Margaret Clark (ed),
Bridget Williams Books, $29.95
New Zealanders are a restless lot – the more job training we get, the more likely we are to pack up and swim in bigger ponds overseas. Sometimes we come back. Clark has sought out those with arts connections, where the flight is especially vital, and asked them to write about the experience of being away and returning to work in New Zealand.
Sunny Amey, Sharon Crosbie, Chistoper Doig, John Drawbridge, Rodney Macann, Dame Malvina Major, Robin Morrison, Richard Mulgan, Sir Paul Reeves, Patricia Rianne and John M Thomson write of their perspectives on their homeland with varying degrees of insight, candour, ambivalence, swank, or appreciation. Some mistake the point and trudge dutifully through their life histories, but a few focus profitably on drawing meaning from the contrast of cultures. It’s possible to wish the selection had included some younger practitioners, and some whose OE had lain outside England and Europe, but this will do quite nicely for starters. The godwits’ universal applause for their rediscovery of our egalitarianism, however, is beginning to have a hollow ring.
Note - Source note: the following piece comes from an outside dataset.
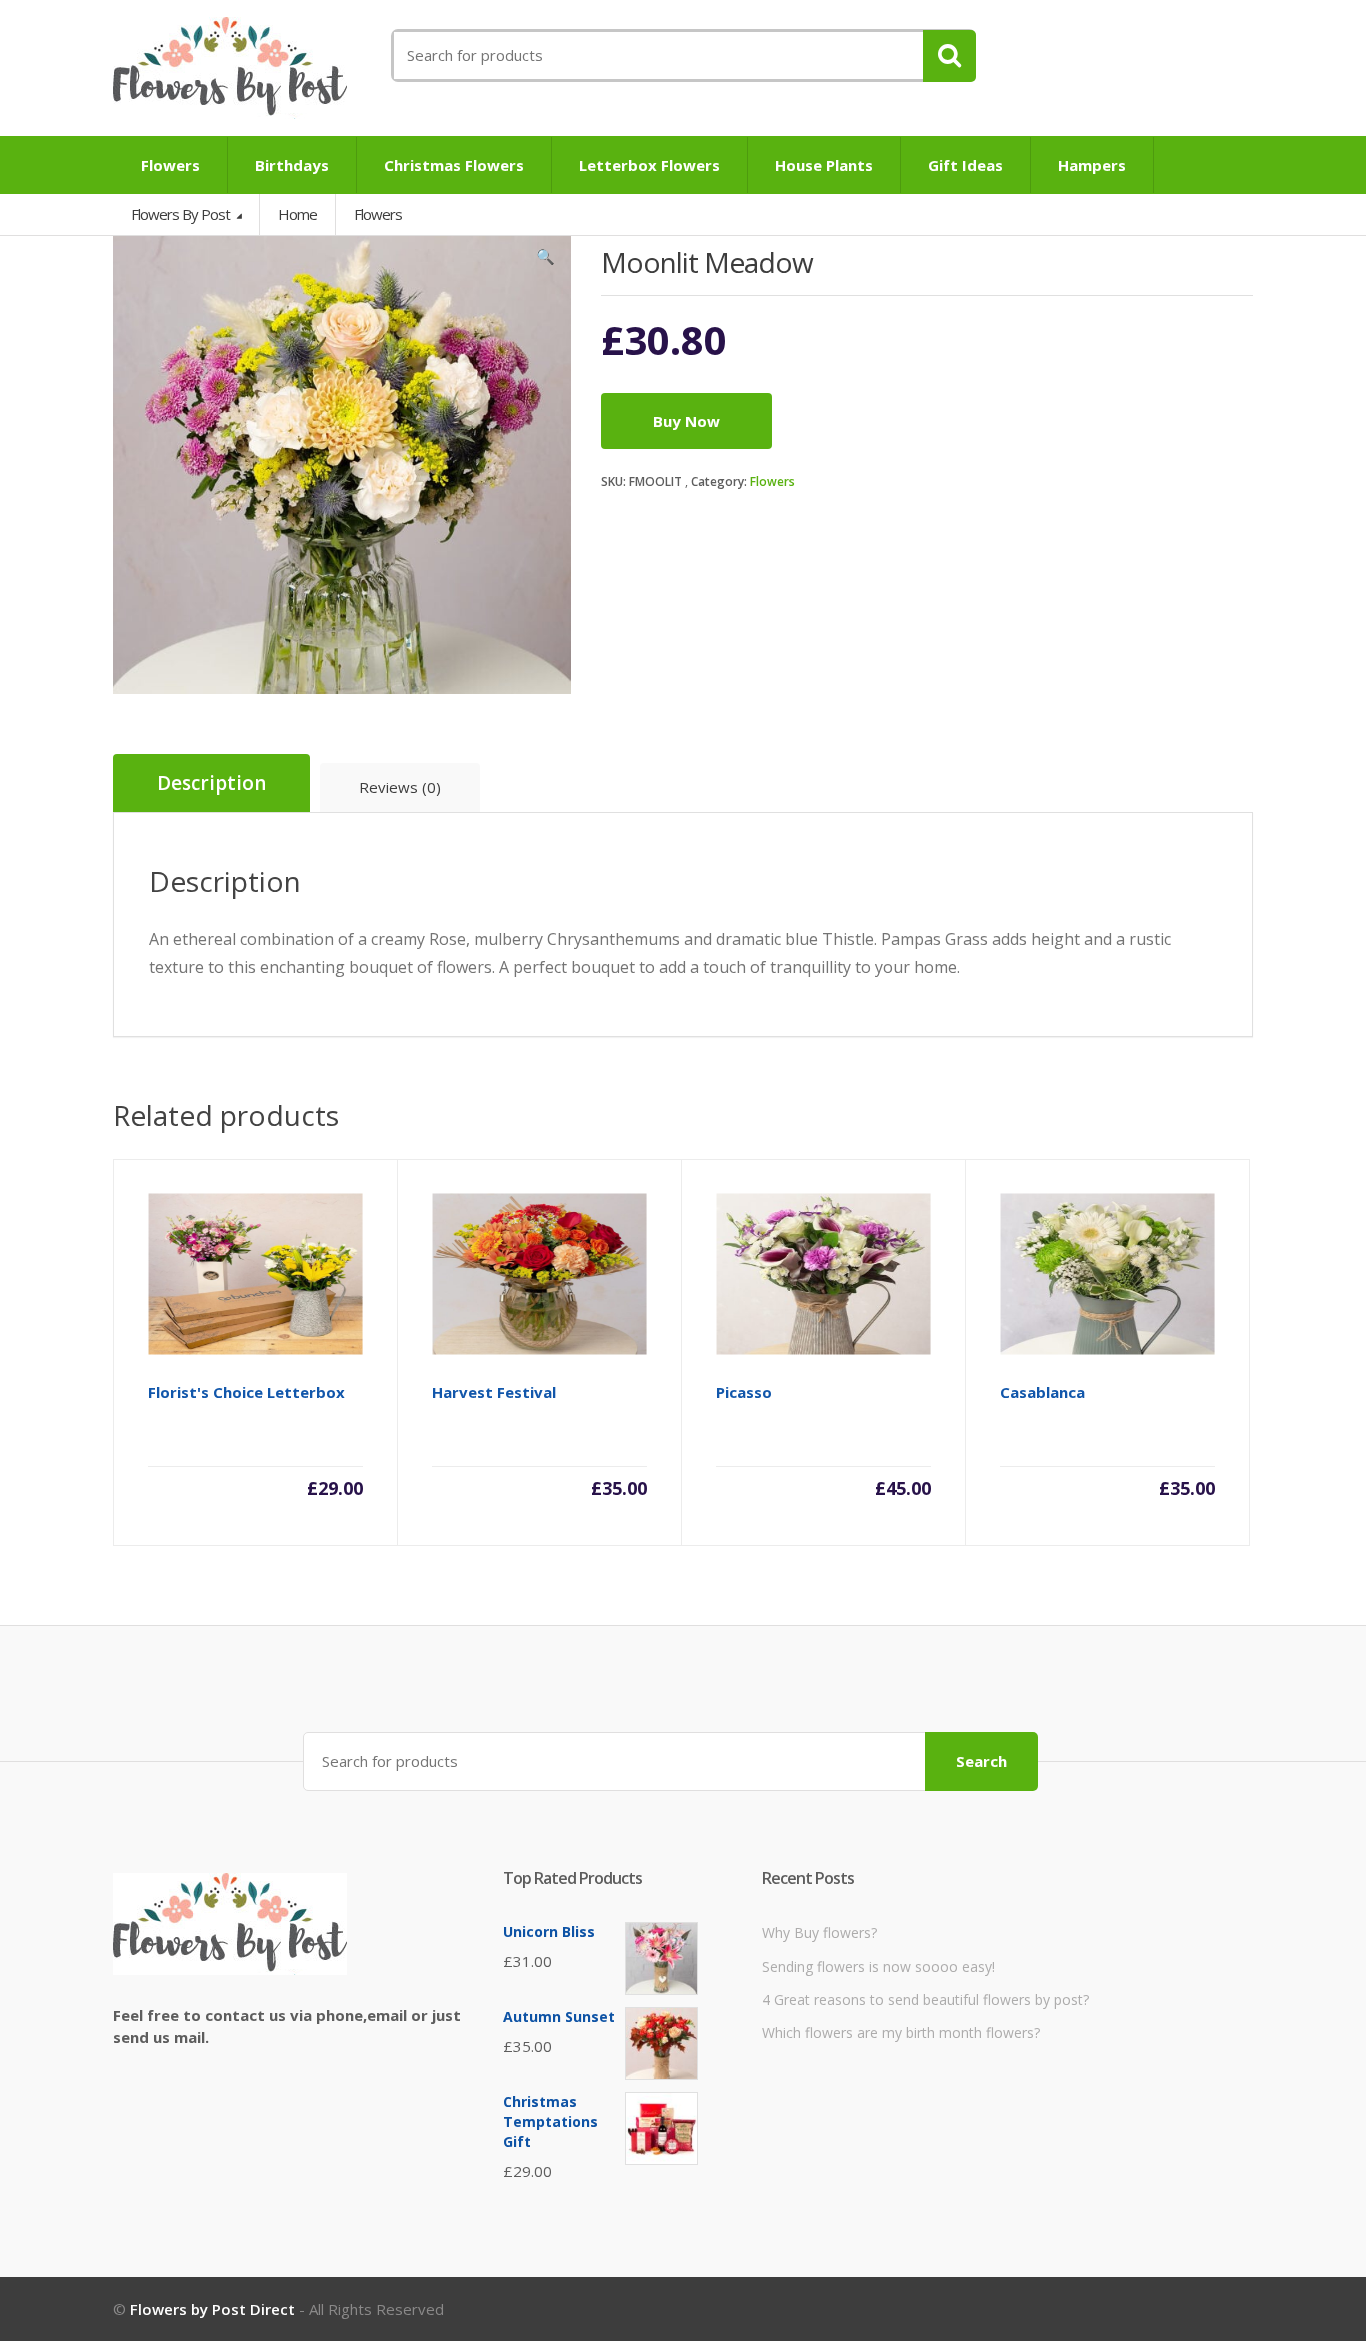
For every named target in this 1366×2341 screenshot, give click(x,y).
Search (981, 1761)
The sense of apartness and distance is now diminished for young New Zealanders. The ones I know still want to see the world, but they do not have the same sense of claustrophobia and urgency as my generation did. I can walk down Karangahape Road and eat Vietnamese, Lebanese, Mexican or whatever cuisine takes my fancy. We have joined the global village.
– Robin Morrison
Your Successful Small Business: a New Zealand guide to starting out and staying in business
Viking Pacific, $19.95
New local books on this perennially popular subject pop up like spring bulbs. Successive governments’ penchants for changing the ground rules are one reason – the advice you pay for should be up-to-date – but the constant appearance of fresh batches of the just-redundant or the just hopeful are another. This relatively small (96pp) paperback has quite extensive sections on the money management side of staying in business – taxes, insurances, loans – which is probably where most of us need most help. It is perhaps rather light on how to promote and publicise your business, but has good lists of additional reading and help agencies which should go some way to filling any gaps.
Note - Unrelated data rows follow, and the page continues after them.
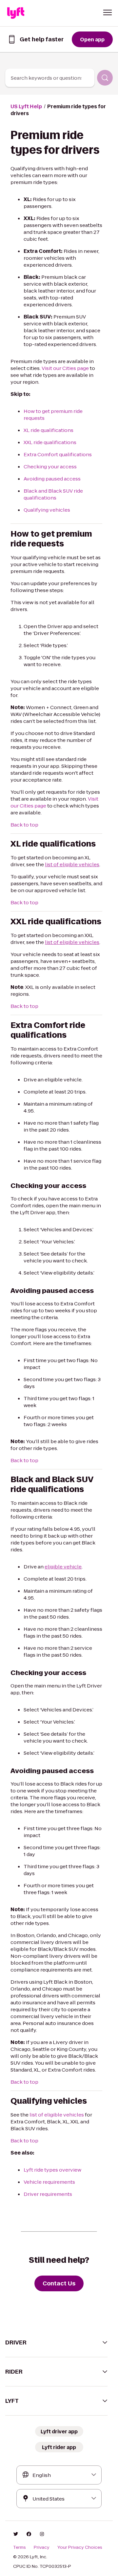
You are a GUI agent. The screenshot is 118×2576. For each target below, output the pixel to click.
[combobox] (49, 78)
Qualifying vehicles (47, 509)
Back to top (24, 824)
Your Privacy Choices (79, 2547)
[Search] (105, 78)
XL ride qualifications (48, 430)
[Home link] (15, 13)
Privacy (41, 2547)
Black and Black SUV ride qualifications (53, 494)
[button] (107, 12)
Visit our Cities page (65, 368)
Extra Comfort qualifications (58, 454)
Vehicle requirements (49, 2181)
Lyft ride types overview (52, 2169)
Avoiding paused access (52, 478)
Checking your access (50, 466)
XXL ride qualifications (50, 442)
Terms (19, 2547)
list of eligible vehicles (57, 2114)
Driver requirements (48, 2194)
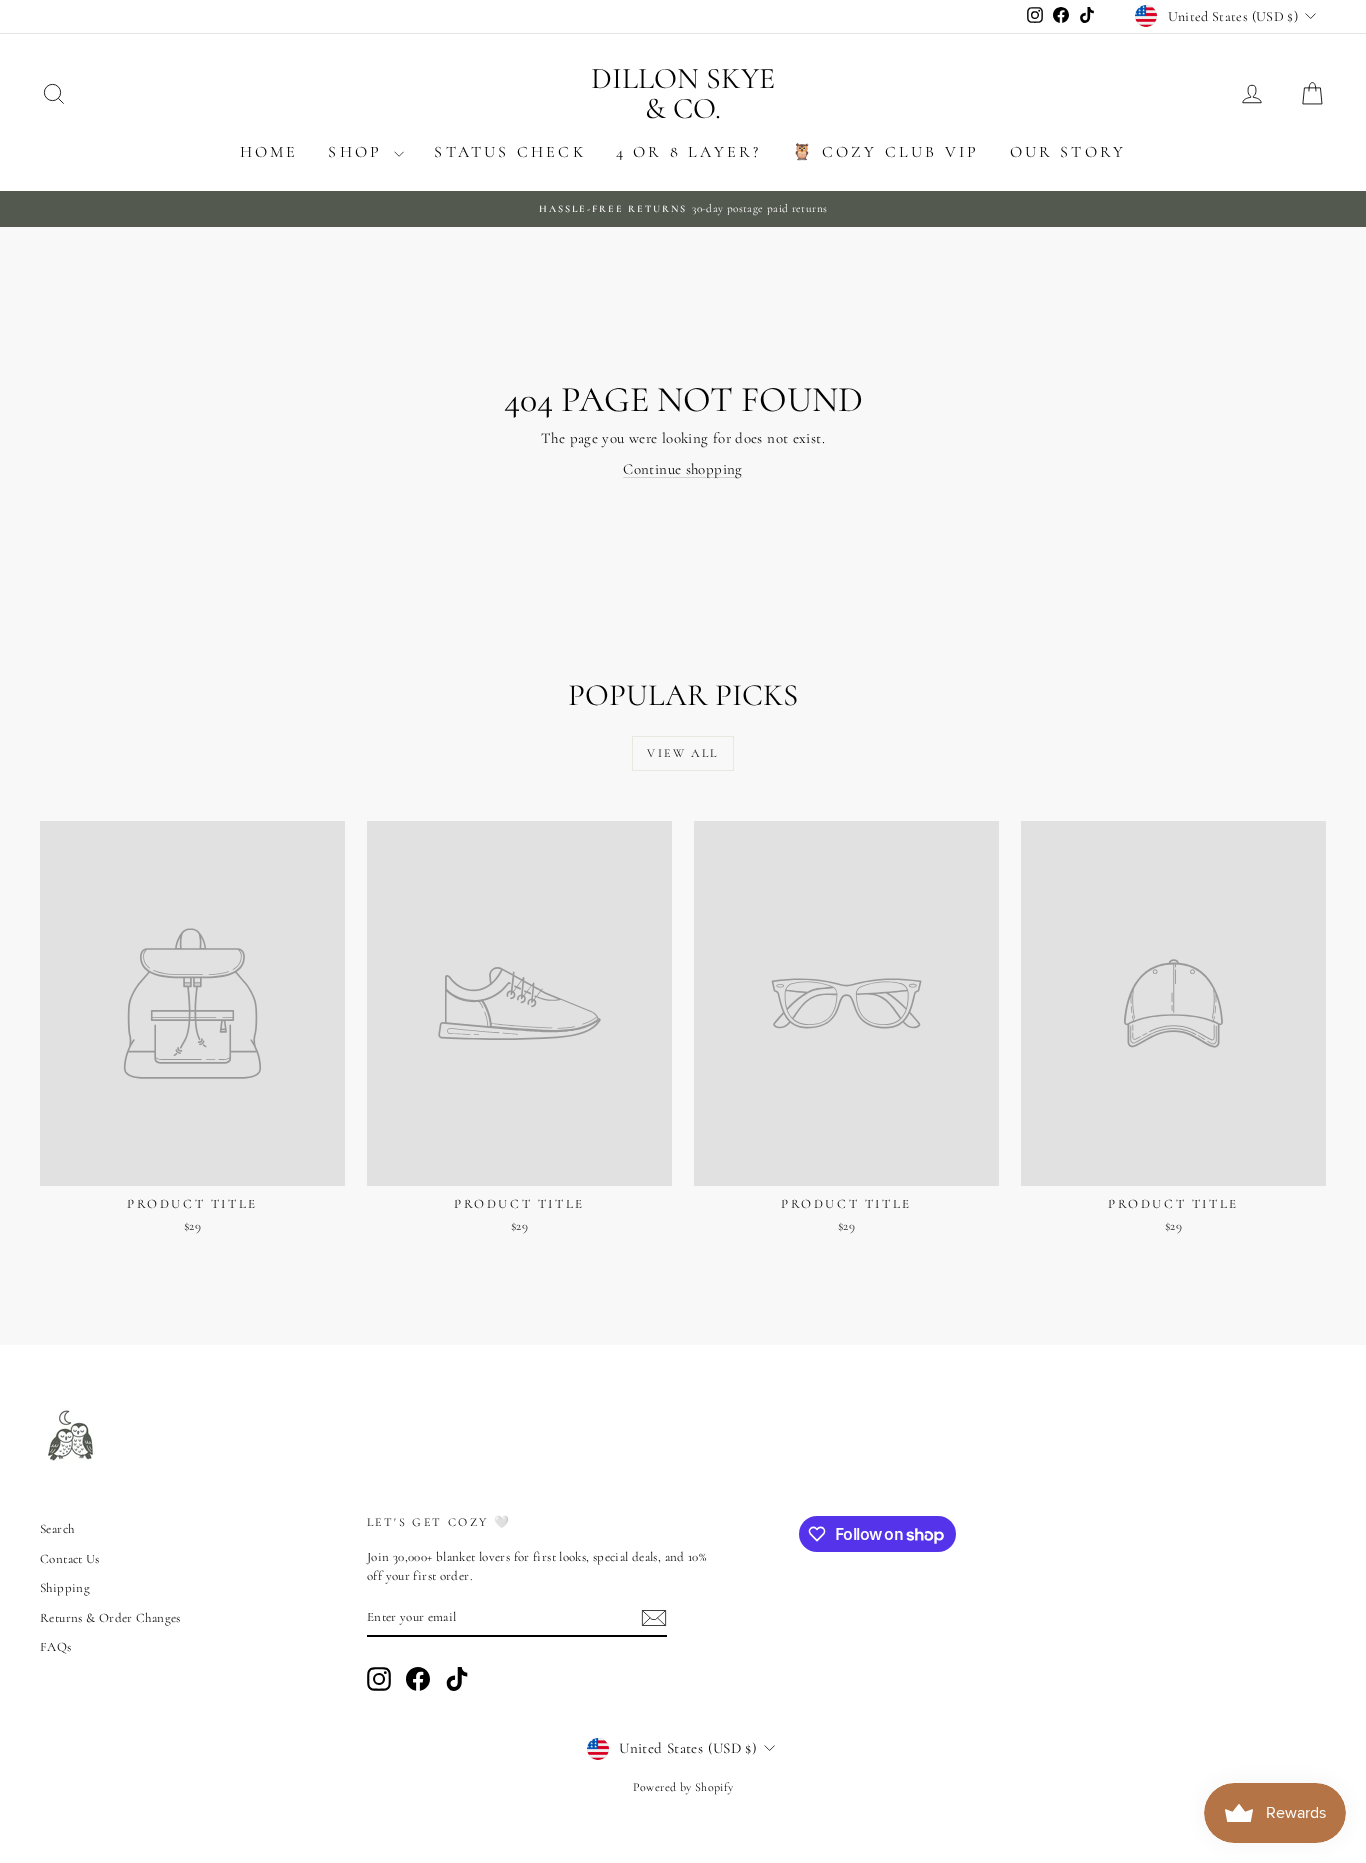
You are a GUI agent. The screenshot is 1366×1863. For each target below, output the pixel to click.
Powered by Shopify (683, 1787)
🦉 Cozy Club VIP (886, 152)
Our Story (1068, 152)
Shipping (65, 1588)
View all (682, 753)
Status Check (509, 152)
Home (269, 152)
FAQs (56, 1647)
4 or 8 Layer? (689, 152)
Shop (358, 152)
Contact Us (70, 1559)
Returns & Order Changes (110, 1618)
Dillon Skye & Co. (683, 93)
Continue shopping (682, 469)
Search (57, 1529)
The three most common legal structures for small businesses are sole trader, partnership, and limited liability company. The vast majority of companies in New Zealand are limited liability companies.
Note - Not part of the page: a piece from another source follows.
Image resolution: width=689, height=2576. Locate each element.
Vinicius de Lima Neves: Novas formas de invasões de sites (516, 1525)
Godzone Skies: Astronomy for New Zealanders
Canterbury University Press, $24.95
The southern skies contain rather more objects of prime astronomical interest than the northern (the Magellanic Clouds, galactic centre, etc.), and observing conditions are decidedly better. There is plenty of room for a popular work on this under-published subject, and science writer Hyde, astronomy columnist for the NZ Herald, achieves a style that is quite at home in an introductory text. Although the text tries to cover a lot of ground in rather a hurry, the copious photographs are wide-ranging and seductive and perform a sterling job of stimulating readers’ interest. She has wisely chosen to omit the topic of space exploration, but makes excellent use of material on Maori astronomical knowledge and on New Zealand observatories, and includes a guide to practical observing for the beginner.
For best naked-eye viewing, one needs to let the eye adapt to the dark. This allows the build-up of the hormone rhodopsin, which stimulates the sensitive rod nerves that operate in low light. Most people are familiar with the rapid improvement in night vision that comes with taking even just a few minutes to adapt to the dark. The improvement can, however, continue to develop for up to 30 minutes.
Tivaevae: Portraits of Cook Islands Quilting
Daphne Brasell Associates, $39.95
The use of the sewing machine may well turn out to be the missionaries’ most enduring legacy in the islands of the Pacific. For those familiar with the bold designs of Hawaiian patchwork quilts, their Cook Island cousins will need little introduction; their designs are a little less stylised and more naturalistic, their colour palette perhaps more adventurous and occasionally jarring to Western eyes. Rongokea gives a brief discussion of the quilts’ place in the traditions and social structure of island life, but devotes most of the text to allowing 18 craftswomen from five islands tell of their own introduction to and approach towards the making of the quilts. No instructional techniques are included. The book is a luscious eyeful – and full-page colour photos by John Daley make beige a blasphemy.
My Aunty Lafala drew her design on a woven mat. She’d use the mat like graph paper.
Dale Williams is a Wellington writer and editor.